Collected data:
---
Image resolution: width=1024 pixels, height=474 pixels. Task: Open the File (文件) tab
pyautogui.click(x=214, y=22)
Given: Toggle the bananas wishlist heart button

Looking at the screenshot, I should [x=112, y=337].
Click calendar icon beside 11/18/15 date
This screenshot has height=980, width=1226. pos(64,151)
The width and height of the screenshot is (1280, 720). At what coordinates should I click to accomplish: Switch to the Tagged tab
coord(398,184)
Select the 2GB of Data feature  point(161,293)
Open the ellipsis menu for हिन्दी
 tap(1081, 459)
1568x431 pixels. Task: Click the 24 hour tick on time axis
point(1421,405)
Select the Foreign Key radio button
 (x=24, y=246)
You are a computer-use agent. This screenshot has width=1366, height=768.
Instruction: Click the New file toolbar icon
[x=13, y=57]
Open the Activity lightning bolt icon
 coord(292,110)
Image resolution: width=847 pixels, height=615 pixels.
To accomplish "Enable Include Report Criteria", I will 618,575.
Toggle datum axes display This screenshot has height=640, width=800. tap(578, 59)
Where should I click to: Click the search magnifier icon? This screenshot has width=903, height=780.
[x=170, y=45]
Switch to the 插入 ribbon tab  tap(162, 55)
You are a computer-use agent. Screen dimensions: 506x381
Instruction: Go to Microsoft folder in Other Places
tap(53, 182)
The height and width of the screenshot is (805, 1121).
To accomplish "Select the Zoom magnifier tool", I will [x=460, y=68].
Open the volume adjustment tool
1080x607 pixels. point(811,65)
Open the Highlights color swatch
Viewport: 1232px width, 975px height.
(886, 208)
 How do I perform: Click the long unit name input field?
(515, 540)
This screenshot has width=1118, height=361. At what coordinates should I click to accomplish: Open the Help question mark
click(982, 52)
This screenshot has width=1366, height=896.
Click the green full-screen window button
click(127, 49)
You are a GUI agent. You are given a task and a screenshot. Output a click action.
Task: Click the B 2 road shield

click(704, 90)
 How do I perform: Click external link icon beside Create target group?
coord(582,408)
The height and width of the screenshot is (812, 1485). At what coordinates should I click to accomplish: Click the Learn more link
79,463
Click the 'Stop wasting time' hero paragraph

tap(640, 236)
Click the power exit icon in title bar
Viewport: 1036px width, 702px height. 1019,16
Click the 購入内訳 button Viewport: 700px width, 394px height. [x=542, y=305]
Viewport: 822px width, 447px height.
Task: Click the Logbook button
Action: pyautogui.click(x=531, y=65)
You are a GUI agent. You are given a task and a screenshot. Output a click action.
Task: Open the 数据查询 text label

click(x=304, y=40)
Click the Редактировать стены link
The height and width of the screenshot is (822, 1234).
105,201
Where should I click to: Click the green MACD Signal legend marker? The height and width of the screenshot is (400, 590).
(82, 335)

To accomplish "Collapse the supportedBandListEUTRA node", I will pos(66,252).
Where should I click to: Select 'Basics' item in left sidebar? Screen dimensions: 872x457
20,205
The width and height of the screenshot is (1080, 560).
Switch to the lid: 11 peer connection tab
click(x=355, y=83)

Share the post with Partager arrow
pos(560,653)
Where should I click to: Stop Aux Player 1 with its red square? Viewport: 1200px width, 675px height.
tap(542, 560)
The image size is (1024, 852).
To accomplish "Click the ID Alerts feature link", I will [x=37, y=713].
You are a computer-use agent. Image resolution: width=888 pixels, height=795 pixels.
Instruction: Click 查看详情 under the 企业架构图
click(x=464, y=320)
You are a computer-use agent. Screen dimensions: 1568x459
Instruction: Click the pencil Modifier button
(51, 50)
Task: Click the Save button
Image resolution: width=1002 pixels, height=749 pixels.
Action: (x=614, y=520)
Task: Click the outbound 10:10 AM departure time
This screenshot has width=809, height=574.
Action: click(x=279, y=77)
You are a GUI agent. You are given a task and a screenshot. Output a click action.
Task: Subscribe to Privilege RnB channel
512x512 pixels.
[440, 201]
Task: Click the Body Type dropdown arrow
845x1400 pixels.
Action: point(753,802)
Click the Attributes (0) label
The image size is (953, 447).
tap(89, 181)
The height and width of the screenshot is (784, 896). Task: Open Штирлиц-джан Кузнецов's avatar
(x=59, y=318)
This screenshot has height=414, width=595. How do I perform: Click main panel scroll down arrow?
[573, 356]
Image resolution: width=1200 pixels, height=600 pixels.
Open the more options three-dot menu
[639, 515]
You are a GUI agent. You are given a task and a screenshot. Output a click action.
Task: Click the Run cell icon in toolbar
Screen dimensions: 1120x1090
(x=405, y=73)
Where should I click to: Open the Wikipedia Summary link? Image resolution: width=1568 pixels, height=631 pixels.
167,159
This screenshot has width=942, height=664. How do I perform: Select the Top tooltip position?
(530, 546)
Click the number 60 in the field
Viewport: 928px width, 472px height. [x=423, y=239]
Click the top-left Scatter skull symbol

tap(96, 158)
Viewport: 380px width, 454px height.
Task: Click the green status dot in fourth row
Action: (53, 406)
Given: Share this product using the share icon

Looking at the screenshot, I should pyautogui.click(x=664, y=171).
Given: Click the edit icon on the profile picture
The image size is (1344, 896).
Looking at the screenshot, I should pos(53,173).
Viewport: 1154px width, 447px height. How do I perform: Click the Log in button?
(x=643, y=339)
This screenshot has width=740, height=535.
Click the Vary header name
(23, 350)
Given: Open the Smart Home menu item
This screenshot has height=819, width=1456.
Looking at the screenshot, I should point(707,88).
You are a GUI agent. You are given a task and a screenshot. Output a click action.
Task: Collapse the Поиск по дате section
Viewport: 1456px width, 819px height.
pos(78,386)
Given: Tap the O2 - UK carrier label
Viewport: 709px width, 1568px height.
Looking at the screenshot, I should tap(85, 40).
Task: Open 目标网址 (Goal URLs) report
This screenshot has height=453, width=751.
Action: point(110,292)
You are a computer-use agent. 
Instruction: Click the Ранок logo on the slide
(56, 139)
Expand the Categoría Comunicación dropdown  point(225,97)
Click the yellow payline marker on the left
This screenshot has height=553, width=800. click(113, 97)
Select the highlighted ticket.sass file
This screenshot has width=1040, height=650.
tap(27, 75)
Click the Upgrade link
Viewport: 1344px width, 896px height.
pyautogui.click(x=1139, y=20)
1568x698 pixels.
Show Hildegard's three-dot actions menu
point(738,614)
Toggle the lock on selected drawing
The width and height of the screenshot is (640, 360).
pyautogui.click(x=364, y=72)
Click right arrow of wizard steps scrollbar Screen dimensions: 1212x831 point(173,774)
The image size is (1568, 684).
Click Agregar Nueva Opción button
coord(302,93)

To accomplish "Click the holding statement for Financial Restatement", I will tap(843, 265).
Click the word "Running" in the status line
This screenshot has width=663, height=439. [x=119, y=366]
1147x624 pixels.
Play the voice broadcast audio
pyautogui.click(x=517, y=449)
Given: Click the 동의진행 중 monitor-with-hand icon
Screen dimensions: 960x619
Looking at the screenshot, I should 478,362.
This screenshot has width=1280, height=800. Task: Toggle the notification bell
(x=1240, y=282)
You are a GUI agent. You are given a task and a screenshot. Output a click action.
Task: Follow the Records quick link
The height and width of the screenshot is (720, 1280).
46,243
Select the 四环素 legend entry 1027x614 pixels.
---
Exercise prompt
The full set of entries must be transcribed exactly.

Solved problem
Image resolution: width=1024 pixels, height=474 pixels. Task: Open the File (文件) tab
pyautogui.click(x=214, y=22)
Given: Toggle the bananas wishlist heart button

Looking at the screenshot, I should [x=112, y=337].
Click calendar icon beside 11/18/15 date
This screenshot has height=980, width=1226. pos(64,151)
The width and height of the screenshot is (1280, 720). At what coordinates should I click to accomplish: Switch to the Tagged tab
coord(398,184)
Select the 2GB of Data feature  point(161,293)
Open the ellipsis menu for हिन्दी
 tap(1081, 459)
1568x431 pixels. Task: Click the 24 hour tick on time axis
point(1421,405)
Select the Foreign Key radio button
 (x=24, y=246)
You are a computer-use agent. This screenshot has width=1366, height=768.
Instruction: Click the New file toolbar icon
[x=13, y=57]
Open the Activity lightning bolt icon
 coord(292,110)
Image resolution: width=847 pixels, height=615 pixels.
To accomplish "Enable Include Report Criteria", I will 618,575.
Toggle datum axes display This screenshot has height=640, width=800. tap(578, 59)
Where should I click to: Click the search magnifier icon? This screenshot has width=903, height=780.
[x=170, y=45]
Switch to the 插入 ribbon tab  tap(162, 55)
You are a computer-use agent. Screen dimensions: 506x381
Instruction: Go to Microsoft folder in Other Places
tap(53, 182)
The height and width of the screenshot is (805, 1121).
To accomplish "Select the Zoom magnifier tool", I will [x=460, y=68].
Open the volume adjustment tool
1080x607 pixels. point(811,65)
Open the Highlights color swatch
Viewport: 1232px width, 975px height.
(886, 208)
 How do I perform: Click the long unit name input field?
(515, 540)
This screenshot has width=1118, height=361. At what coordinates should I click to accomplish: Open the Help question mark
click(982, 52)
This screenshot has width=1366, height=896.
Click the green full-screen window button
click(127, 49)
You are a GUI agent. You are given a task and a screenshot. Output a click action.
Task: Click the B 2 road shield

click(704, 90)
 How do I perform: Click external link icon beside Create target group?
coord(582,408)
The height and width of the screenshot is (812, 1485). At what coordinates should I click to accomplish: Click the Learn more link
79,463
Click the 'Stop wasting time' hero paragraph

tap(640, 236)
Click the power exit icon in title bar
Viewport: 1036px width, 702px height. 1019,16
Click the 購入内訳 button Viewport: 700px width, 394px height. [x=542, y=305]
Viewport: 822px width, 447px height.
Task: Click the Logbook button
Action: pyautogui.click(x=531, y=65)
You are a GUI agent. You are given a task and a screenshot. Output a click action.
Task: Open the 数据查询 text label

click(x=304, y=40)
Click the Редактировать стены link
The height and width of the screenshot is (822, 1234).
105,201
Where should I click to: Click the green MACD Signal legend marker? The height and width of the screenshot is (400, 590).
(82, 335)

To accomplish "Collapse the supportedBandListEUTRA node", I will pos(66,252).
Where should I click to: Select 'Basics' item in left sidebar? Screen dimensions: 872x457
20,205
The width and height of the screenshot is (1080, 560).
Switch to the lid: 11 peer connection tab
click(x=355, y=83)

Share the post with Partager arrow
pos(560,653)
Where should I click to: Stop Aux Player 1 with its red square? Viewport: 1200px width, 675px height.
tap(542, 560)
The image size is (1024, 852).
To accomplish "Click the ID Alerts feature link", I will [x=37, y=713].
You are a computer-use agent. Image resolution: width=888 pixels, height=795 pixels.
Instruction: Click 查看详情 under the 企业架构图
click(x=464, y=320)
You are a computer-use agent. Screen dimensions: 1568x459
Instruction: Click the pencil Modifier button
(51, 50)
Task: Click the Save button
Image resolution: width=1002 pixels, height=749 pixels.
Action: (x=614, y=520)
Task: Click the outbound 10:10 AM departure time
This screenshot has width=809, height=574.
Action: click(x=279, y=77)
You are a GUI agent. You are given a task and a screenshot. Output a click action.
Task: Subscribe to Privilege RnB channel
512x512 pixels.
[440, 201]
Task: Click the Body Type dropdown arrow
845x1400 pixels.
Action: point(753,802)
Click the Attributes (0) label
The image size is (953, 447).
tap(89, 181)
The height and width of the screenshot is (784, 896). Task: Open Штирлиц-джан Кузнецов's avatar
(x=59, y=318)
This screenshot has height=414, width=595. How do I perform: Click main panel scroll down arrow?
[573, 356]
Image resolution: width=1200 pixels, height=600 pixels.
Open the more options three-dot menu
[639, 515]
You are a GUI agent. You are given a task and a screenshot. Output a click action.
Task: Click the Run cell icon in toolbar
Screen dimensions: 1120x1090
(x=405, y=73)
Where should I click to: Open the Wikipedia Summary link? Image resolution: width=1568 pixels, height=631 pixels.
167,159
This screenshot has width=942, height=664. How do I perform: Select the Top tooltip position?
(530, 546)
Click the number 60 in the field
Viewport: 928px width, 472px height. [x=423, y=239]
Click the top-left Scatter skull symbol

tap(96, 158)
Viewport: 380px width, 454px height.
Task: Click the green status dot in fourth row
Action: (53, 406)
Given: Share this product using the share icon

Looking at the screenshot, I should pyautogui.click(x=664, y=171).
Given: Click the edit icon on the profile picture
The image size is (1344, 896).
Looking at the screenshot, I should pos(53,173).
Viewport: 1154px width, 447px height. How do I perform: Click the Log in button?
(x=643, y=339)
This screenshot has width=740, height=535.
Click the Vary header name
(23, 350)
Given: Open the Smart Home menu item
This screenshot has height=819, width=1456.
Looking at the screenshot, I should point(707,88).
You are a GUI agent. You are given a task and a screenshot. Output a click action.
Task: Collapse the Поиск по дате section
Viewport: 1456px width, 819px height.
pos(78,386)
Given: Tap the O2 - UK carrier label
Viewport: 709px width, 1568px height.
Looking at the screenshot, I should tap(85, 40).
Task: Open 目标网址 (Goal URLs) report
This screenshot has height=453, width=751.
Action: point(110,292)
You are a computer-use agent. 
Instruction: Click the Ранок logo on the slide
(56, 139)
Expand the Categoría Comunicación dropdown  point(225,97)
Click the yellow payline marker on the left
This screenshot has height=553, width=800. click(113, 97)
Select the highlighted ticket.sass file
This screenshot has width=1040, height=650.
tap(27, 75)
Click the Upgrade link
Viewport: 1344px width, 896px height.
pyautogui.click(x=1139, y=20)
1568x698 pixels.
Show Hildegard's three-dot actions menu
point(738,614)
Toggle the lock on selected drawing
The width and height of the screenshot is (640, 360).
pyautogui.click(x=364, y=72)
Click right arrow of wizard steps scrollbar Screen dimensions: 1212x831 point(173,774)
The image size is (1568, 684).
Click Agregar Nueva Opción button
coord(302,93)

To accomplish "Click the holding statement for Financial Restatement", I will tap(843, 265).
Click the word "Running" in the status line
This screenshot has width=663, height=439. [x=119, y=366]
1147x624 pixels.
Play the voice broadcast audio
pyautogui.click(x=517, y=449)
Given: Click the 동의진행 중 monitor-with-hand icon
Screen dimensions: 960x619
Looking at the screenshot, I should 478,362.
This screenshot has width=1280, height=800. Task: Toggle the notification bell
(x=1240, y=282)
You are a GUI agent. You are given a task and a screenshot. Output a click action.
Task: Follow the Records quick link
The height and width of the screenshot is (720, 1280).
46,243
Select the 四环素 legend entry 1027x614 pixels.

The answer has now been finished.